Bieżący sezon jest dla "Królewskich" fatalny. Stołeczny zespół nie wygrał kompletnie nic, a w przeciągu zaledwie 10 miesięcy Real prowadziło aż trzech trenerów. Szkoleniowcy mieli niebywale trudne zadanie, a złożenie optymalnej jedenastki nie należało do najprostszych. Pod nieobecność Marcelo lub w wyniku jego słabszej dyspozycji jego naturalnym następcą był Sergio Reguilon, który rozegrał w tym sezonie 22 spotkania. Co jak co, ale młody defensor ma przed sobą jeszcze wiele nauki i w przyszłym sezonie niewykluczone jest wypożyczenie. Taki rozwój zdarzeń sprawia, że potrzebne będzie wzmocnienie lewej obrony. Na świecie jest kilku naprawdę świetnych zawodników mogących grać na tej pozycji, lecz ich wyciągnięcie jest niebywale trudne. W ostatnim czasie "Królewscy" zwrócili swoją uwagę na Juniora Firpo (Betis), Alexa Grimaldo (Benfica) czy Davida Alabę (Bayern). Jak podaje "Marca" Zinedine Zidane ma zdecydowanie inny pomysł na zastępstwo dla Marcelo.
Na samej górze listy życzeń francuskiego szkoleniowca znalazł się jego rodak Ferland Mendy, który w obecnych rozgrywkach Ligue 1 prezentuje się z naprawdę świetnej strony. 23-latek w całym sezonie rozegrał 39 spotkań, w których zdobył 3 bramki oraz zanotował tyle samo asyst. Dzięki świetnej grze trafił również do reprezentacji, gdzie zaliczył 3 występy. Ewentualne pozyskanie Mendy'ego jest tak naprawdę błahostką. Francuz jest wyceniany przez swój zespół na zaledwie 35 mln euro. Niektórzy zapewne powiedzą : "35 mln euro to mało? Gość oszalał!". Otóż nie. Aktualnie znajdujemy się w czasach gdzie byle środkowy obrońca zmienia barwy za zdecydowanie większe kwoty, a pozyskanie przyszłościowego defensora za taką cenę po części można nazwać promocją. Tym bardziej, że zawodnik Lyonu nie jest typowym średniakiem, a jego grę można porównać do Marcelo.
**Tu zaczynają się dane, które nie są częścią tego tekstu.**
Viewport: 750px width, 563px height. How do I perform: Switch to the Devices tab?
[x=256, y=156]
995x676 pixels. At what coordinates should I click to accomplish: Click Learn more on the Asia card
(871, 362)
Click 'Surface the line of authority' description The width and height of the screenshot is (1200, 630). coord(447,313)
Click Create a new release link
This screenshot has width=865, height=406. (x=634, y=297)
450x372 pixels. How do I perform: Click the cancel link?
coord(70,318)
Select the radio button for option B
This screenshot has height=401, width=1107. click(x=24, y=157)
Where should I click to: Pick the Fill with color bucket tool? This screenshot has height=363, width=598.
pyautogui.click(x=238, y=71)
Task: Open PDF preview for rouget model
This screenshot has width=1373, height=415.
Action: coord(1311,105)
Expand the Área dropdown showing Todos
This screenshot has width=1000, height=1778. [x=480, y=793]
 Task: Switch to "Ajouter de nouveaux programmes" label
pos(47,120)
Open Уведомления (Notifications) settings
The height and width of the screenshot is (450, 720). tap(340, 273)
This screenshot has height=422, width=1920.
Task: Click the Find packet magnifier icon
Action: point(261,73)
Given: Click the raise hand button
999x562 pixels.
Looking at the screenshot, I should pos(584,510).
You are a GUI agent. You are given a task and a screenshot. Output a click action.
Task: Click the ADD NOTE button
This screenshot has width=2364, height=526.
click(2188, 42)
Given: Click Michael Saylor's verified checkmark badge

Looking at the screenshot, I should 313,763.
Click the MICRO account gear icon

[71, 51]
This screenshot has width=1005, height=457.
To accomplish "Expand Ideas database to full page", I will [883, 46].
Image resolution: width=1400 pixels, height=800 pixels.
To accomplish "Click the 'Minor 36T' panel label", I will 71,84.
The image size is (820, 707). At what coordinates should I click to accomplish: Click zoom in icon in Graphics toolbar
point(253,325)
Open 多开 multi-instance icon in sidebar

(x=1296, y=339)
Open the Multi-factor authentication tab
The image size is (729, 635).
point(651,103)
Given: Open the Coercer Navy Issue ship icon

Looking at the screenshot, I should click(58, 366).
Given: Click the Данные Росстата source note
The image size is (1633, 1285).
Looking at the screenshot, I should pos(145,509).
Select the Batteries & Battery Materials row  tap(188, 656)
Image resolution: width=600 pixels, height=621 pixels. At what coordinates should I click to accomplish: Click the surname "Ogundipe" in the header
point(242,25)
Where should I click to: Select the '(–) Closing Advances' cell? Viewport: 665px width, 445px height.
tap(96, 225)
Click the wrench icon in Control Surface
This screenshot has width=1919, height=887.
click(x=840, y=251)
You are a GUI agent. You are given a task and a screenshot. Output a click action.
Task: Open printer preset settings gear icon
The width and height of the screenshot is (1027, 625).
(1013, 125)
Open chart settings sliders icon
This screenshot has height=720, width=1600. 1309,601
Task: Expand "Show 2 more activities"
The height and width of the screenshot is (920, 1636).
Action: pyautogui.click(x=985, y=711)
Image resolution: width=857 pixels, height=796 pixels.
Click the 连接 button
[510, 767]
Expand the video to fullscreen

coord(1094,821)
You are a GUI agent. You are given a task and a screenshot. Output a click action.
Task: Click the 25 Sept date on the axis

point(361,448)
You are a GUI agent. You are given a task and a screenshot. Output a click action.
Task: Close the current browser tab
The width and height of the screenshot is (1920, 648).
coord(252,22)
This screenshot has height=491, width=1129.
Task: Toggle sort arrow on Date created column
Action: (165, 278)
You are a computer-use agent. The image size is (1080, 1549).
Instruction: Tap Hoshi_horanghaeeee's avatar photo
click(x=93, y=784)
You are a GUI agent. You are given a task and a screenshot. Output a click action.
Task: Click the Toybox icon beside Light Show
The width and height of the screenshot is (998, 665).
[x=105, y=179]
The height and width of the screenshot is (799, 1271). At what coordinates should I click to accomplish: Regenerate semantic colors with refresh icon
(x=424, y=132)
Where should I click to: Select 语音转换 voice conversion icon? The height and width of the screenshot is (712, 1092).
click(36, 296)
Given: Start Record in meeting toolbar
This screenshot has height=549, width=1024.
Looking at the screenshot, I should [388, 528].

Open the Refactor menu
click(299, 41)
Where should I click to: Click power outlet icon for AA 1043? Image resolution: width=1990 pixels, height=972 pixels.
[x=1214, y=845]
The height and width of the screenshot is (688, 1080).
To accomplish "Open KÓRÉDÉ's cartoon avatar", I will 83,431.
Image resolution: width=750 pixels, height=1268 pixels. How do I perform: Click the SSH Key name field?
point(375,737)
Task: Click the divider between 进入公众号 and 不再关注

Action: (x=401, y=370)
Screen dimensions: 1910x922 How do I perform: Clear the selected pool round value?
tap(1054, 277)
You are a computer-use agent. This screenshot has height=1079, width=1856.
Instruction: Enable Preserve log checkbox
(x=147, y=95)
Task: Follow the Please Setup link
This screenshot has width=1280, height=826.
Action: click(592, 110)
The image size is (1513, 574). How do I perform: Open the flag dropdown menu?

Szybki z bardzo dobrym dośrodkowaniem, a przede wszystkim z niebywałym ciągiem na bramkę.
Hope he’s as good as the other mendy left back for city 🙈 #muck
— Paddy Mone (@thepaddymone) May 1, 2019
Na przeszkodzie Realu mogą stanąć jednak konkurenci do pozyskania Mendy'ego. Chrapkę na 23-latka mają między innymi Sevilla, Napoli, a także Barcelona, która o Francuza starała się już latem. Na ten moment jednak to Real jest liderem w wyścigu po zawodnika Lyonu, a Zinedine Zidane chętnie zobaczyłby swojego rodaka na Estado Santiago Bernabeu.